Sin ser una pieza trascendental de este género, cumple y dignifica con una historia cargada de vueltas de tuerca bien resueltas, y otros elementos que, en la mayoría de los casos, operan en desmedro de la historia.

★★★☆☆ Buena

Dueños de la calle

En cada thriller centrado en duelos entre policías, sobrevuela siempre el espíritu de Touch of evil, aquella maravillosa pieza noir de Orson Welles. James Ellroy, autor del argumento y coguionista de Dueños de la calle, es, sin duda, uno de los narradores de policiales más inteligente de la actualidad. Autor de novelas adaptadas al cine con enorme éxito, como L.A. Confidential o The black dahlia, sus obras suelen explorar la difusa línea que separa el bien y el mal dentro del cuerpo policial, una vuelta más compleja, más violenta, e impregnada de actualidad, al duelo entre Quinlan y Vargas en la obra de Welles. En este caso, la historia se centra en el oficial Tom Ludlow (Keanu Reeves), prototipo básico del policial negro, alcohólico, violento, y signado por la trágica muerte de su mujer. Ludlow, quien opera bajo el ala del capitán Jack Wander (Forest Whitaker), se envuelto en el asesinato de un viejo compañero y, para limpiar su nombre, debe correr en dirección contraria para descubrir el complejo entramado de corrupción en el cual ocupa un lugar sin saberlo.

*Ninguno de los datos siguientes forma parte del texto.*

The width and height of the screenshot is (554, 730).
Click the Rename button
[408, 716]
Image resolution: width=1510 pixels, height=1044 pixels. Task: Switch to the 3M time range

Dueños de la calle, estupendamente dirigida por David Ayer, guionista de la oscarizada Día de entrenamiento (otra de policías corruptos), entretiene con una trama más inteligente y compleja que el común de los policiales y, sin ser una pieza trascendental de este género, cumple y dignifica con una historia cargada de vueltas de tuerca bien resueltas, y otros elementos que, en la mayoría de los casos, operan en desmedro de la historia, mientras que en este caso, lejos de resultar perjudiciales, ayudan a potenciar la trama. Los méritos restantes corren por cuenta de Forest Whitaker y Hugh Laurie, en papeles secundarios pero mucho más ricos que el interpretado por Reeves, quien hace lo que puede para sacar a su personaje del estereotipo simple y a la vez necesario para una más que acertada relectura del género.